## DOCUMENT PASSAGE:
::::::::::
ST:TNG S01E11: Haven

The Good, the Bad, and the Ugly …

There is a great deal of absurdity in “Haven” and a great number of undeveloped or underdeveloped themes. That, however, as I’ll explain, is an unfair critique on my part. The good, the bad, and the ugly … this episode is mostly “the Ugly.”

First, we have Troi’s brash mother. No one would accuse Marjel Barret of being a versatile or nuanced actor, but in contrast to some, I’ve never hated her character here. I do not cringe when she appears, and her loudness, by shifting the frame, makes her truly comforting in her more gentle scenes, such as when she talks toward the end with Rob Knepper’s Wyatt.

A second bit of ugliness: a constant itch throughout … this feeling that I knew the actor playing Wyatt from something else. He looked so familiar, his face was just distinctive enough. And his outfit, with its point-down triangle in the front, his almost feathered hair … I would have placed him in an early- to mid-80s Euro-pop group. But when I looked him up later, I realized that the only thing I knew him from was the final season of ‘Heroes,’ where he played bad-guy Samuel, and from the second season of ‘Stargate Universe’ (a plodding but underrated sci-fi drama, I must say) where he played a similarly flawed character.

Here he is anything but flawed or ugly, and he’s also truly good. He is gracious around Riker, he wants to help others, in a ‘Princess Bride’ move he follows “true love” (even when its origins or motivations with regard to the plot are hand-waved away), and so on. The role of ‘petty’ is assigned to Riker, who upon finding out that Troi is going to marry—and upon meeting her rather diminuitive suitor—pouts his way through the more-or-less low-key episode.

The episode lacks in well-developed or motivated storylines. Troi’s marriage will take her from the Enterprise, though ‘why’ is never really explained, but while this should be the or at least an emotional kernel in this story, frankly we haven’t come to know or love Troi enough (being generous here) to care whether she stays or whether she goes. Her interactions to date in the series have focused around stating the obvious—blandly, at that—to Picard, offering condescending love-life advice to Yar, and being to chemistry what anti-matter is to matter when dealing with Riker.

It may be true that stage and film acting are different beasts, that the stage actor, dealing with a live audience at a distance, in the moment, has to ‘do it all’ and that in contrast the film/TV actor has multiple takes, lighting folks, camera operators, a whole crew helping them, so the story goes, so they can act ‘smaller’:

When I interviewed Janet Leigh in 1998 around the time that the remake of “Psycho” came out, I asked her what she thought was the most important piece of advice that a movie actor could hear. She told me that “Eureka!” moment came during production of the 1953 western “The Naked Spur” when director Anthony Mann took her aside after a bad take, indicated the camera, the lights and the makeup people, and told her, “See all these people, dear? They’re here for you, and they’re acting with you. You don’t have to do so much.” That’s the fundamental difference between stage acting, in which the performer stands more or less alone, and screen acting, a collaborative enterprise in which the actor’s work is being supported, magnified and interpreted by off-screen craftspeople. Janet Leigh learned the lesson well. She never seems to be shouldering weight that is not hers to carry.
::::::::::
Records contained in a dataset
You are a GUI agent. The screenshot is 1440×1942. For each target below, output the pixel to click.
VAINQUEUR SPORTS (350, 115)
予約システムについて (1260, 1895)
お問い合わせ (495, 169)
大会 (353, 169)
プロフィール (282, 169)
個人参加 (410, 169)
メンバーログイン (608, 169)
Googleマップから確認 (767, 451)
::::::::::
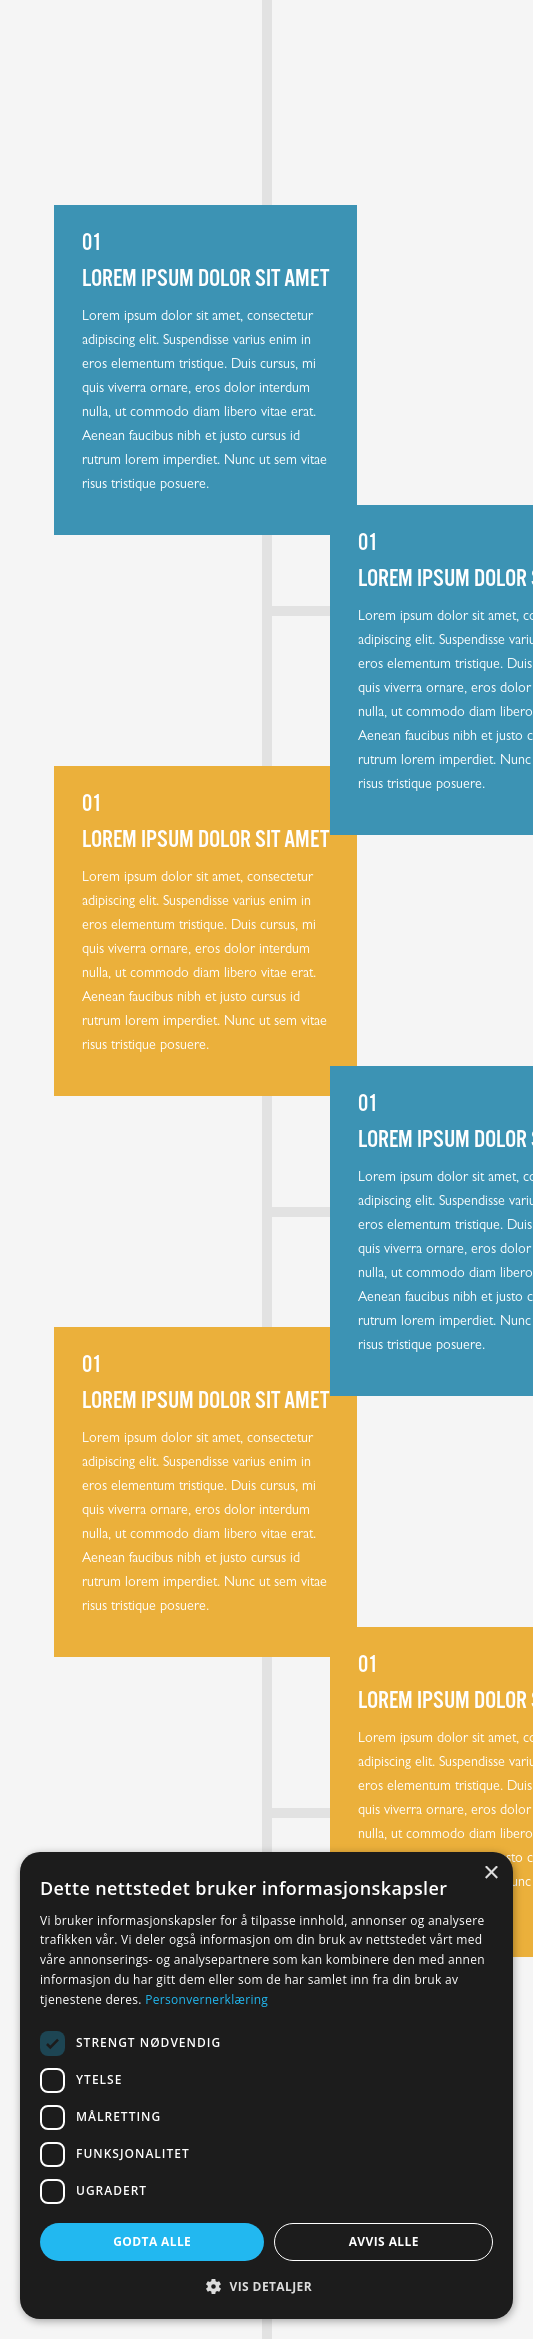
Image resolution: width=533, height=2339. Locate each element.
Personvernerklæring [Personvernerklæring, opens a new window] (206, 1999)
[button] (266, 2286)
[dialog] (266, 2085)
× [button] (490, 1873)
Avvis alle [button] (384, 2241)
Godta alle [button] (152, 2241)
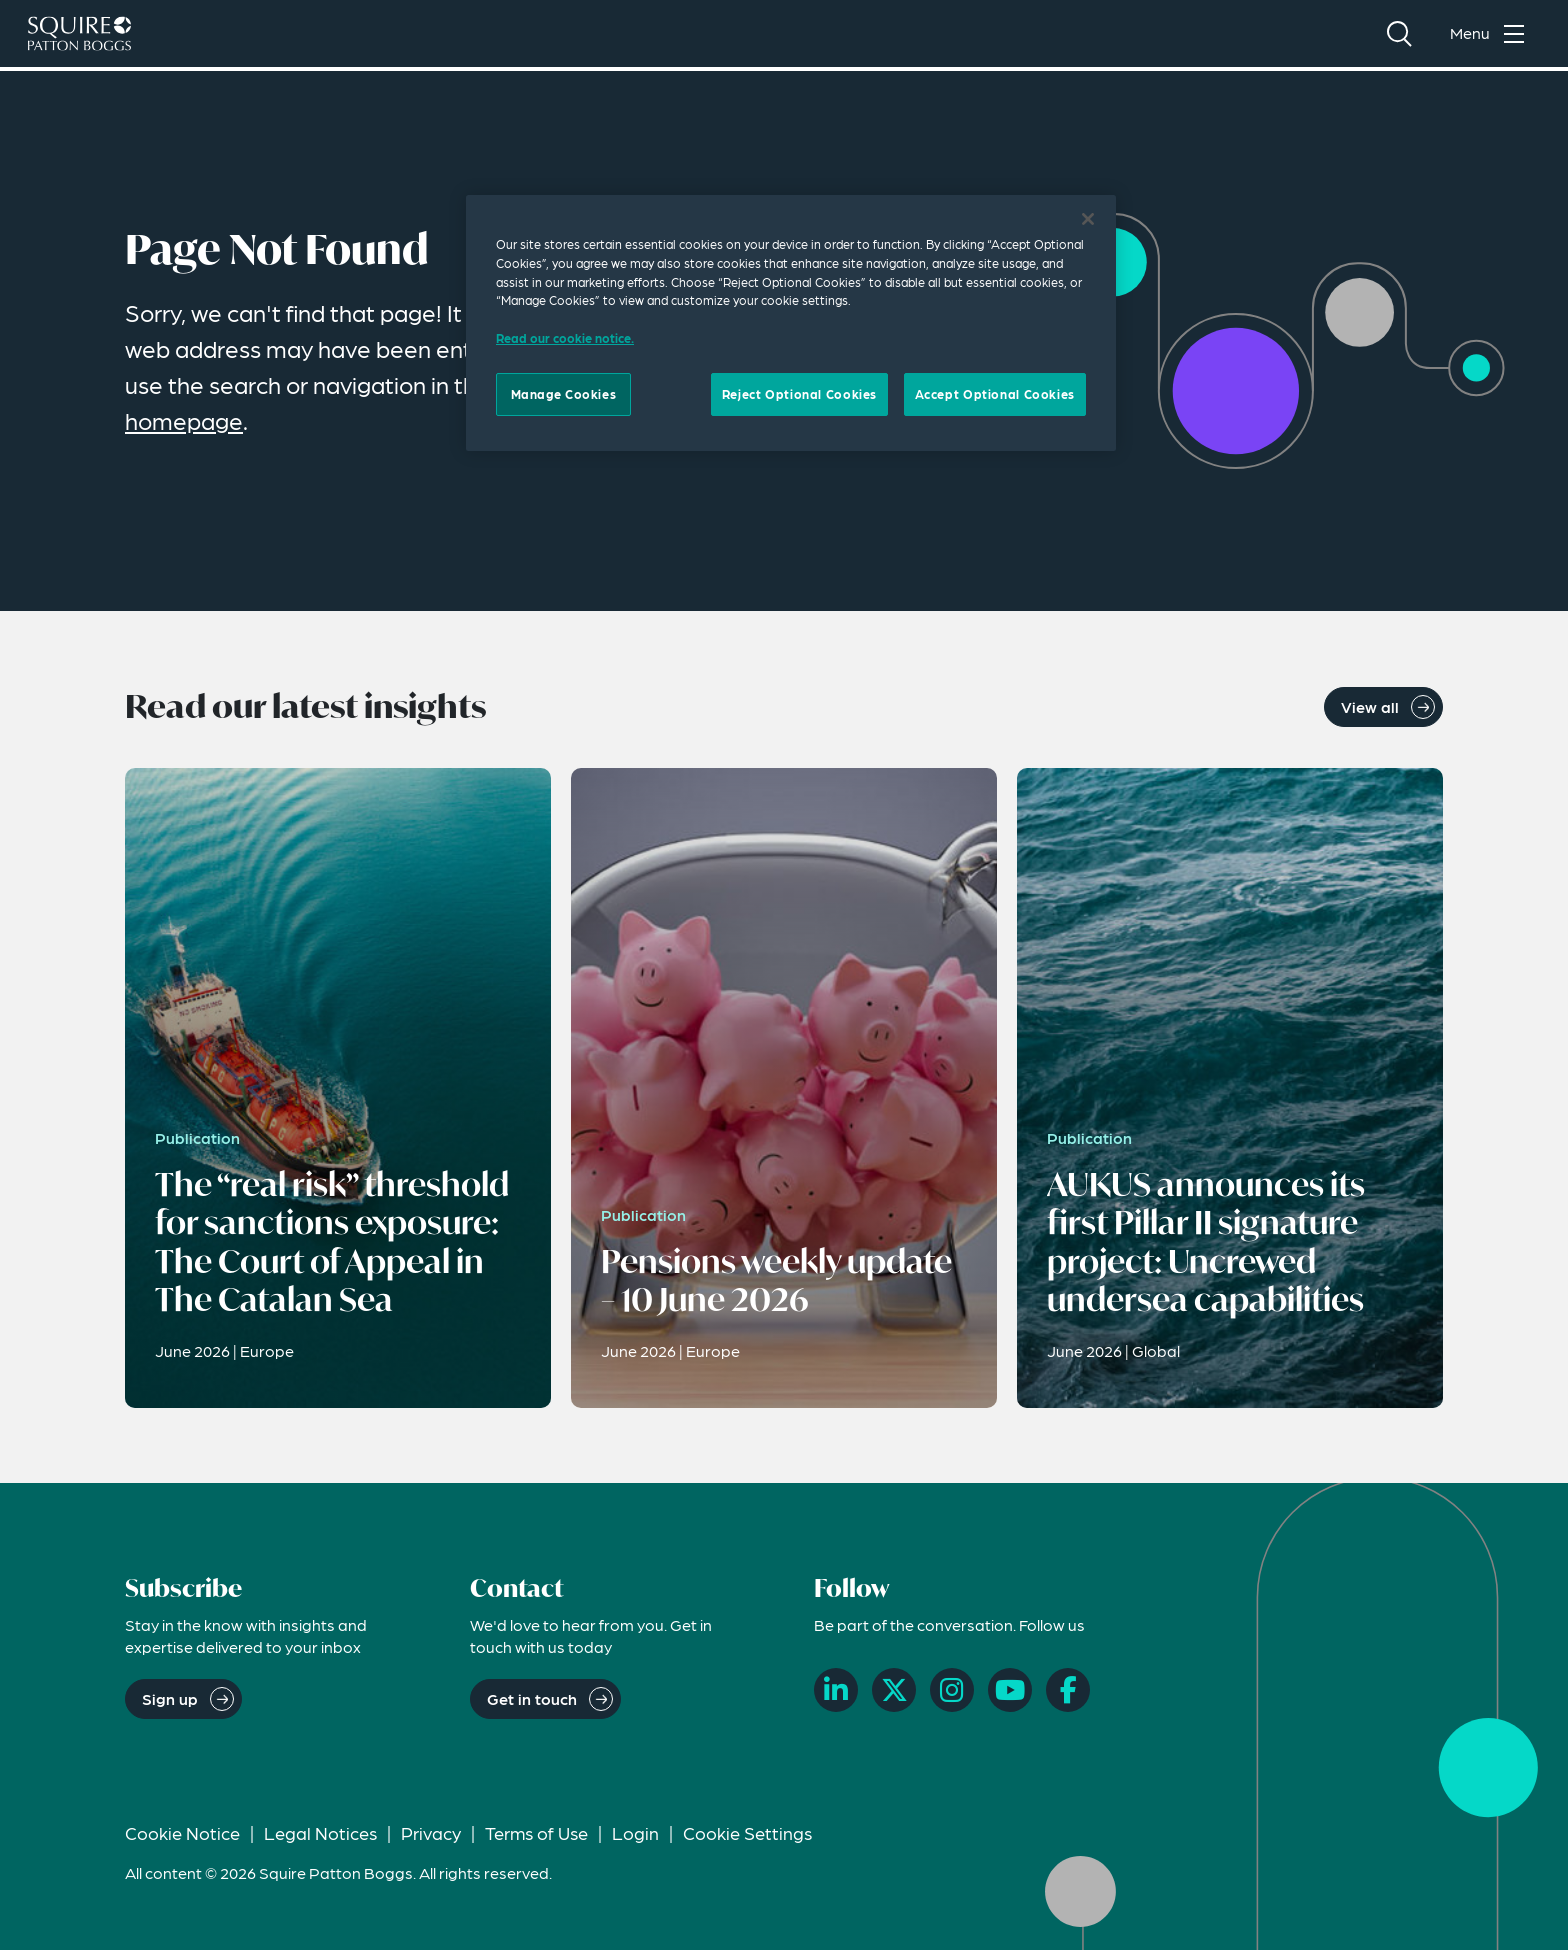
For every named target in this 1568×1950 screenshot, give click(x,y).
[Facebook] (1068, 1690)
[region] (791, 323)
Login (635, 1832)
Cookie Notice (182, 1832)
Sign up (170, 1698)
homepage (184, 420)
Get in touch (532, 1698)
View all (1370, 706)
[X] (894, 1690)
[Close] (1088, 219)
::::::::::
## WORK INSTRUCTIONS:
List every real person the review of the "Haven" episode names by both first and last name.

## THE RESULT:
Marjel Barret
Rob Knepper
Janet Leigh
Anthony Mann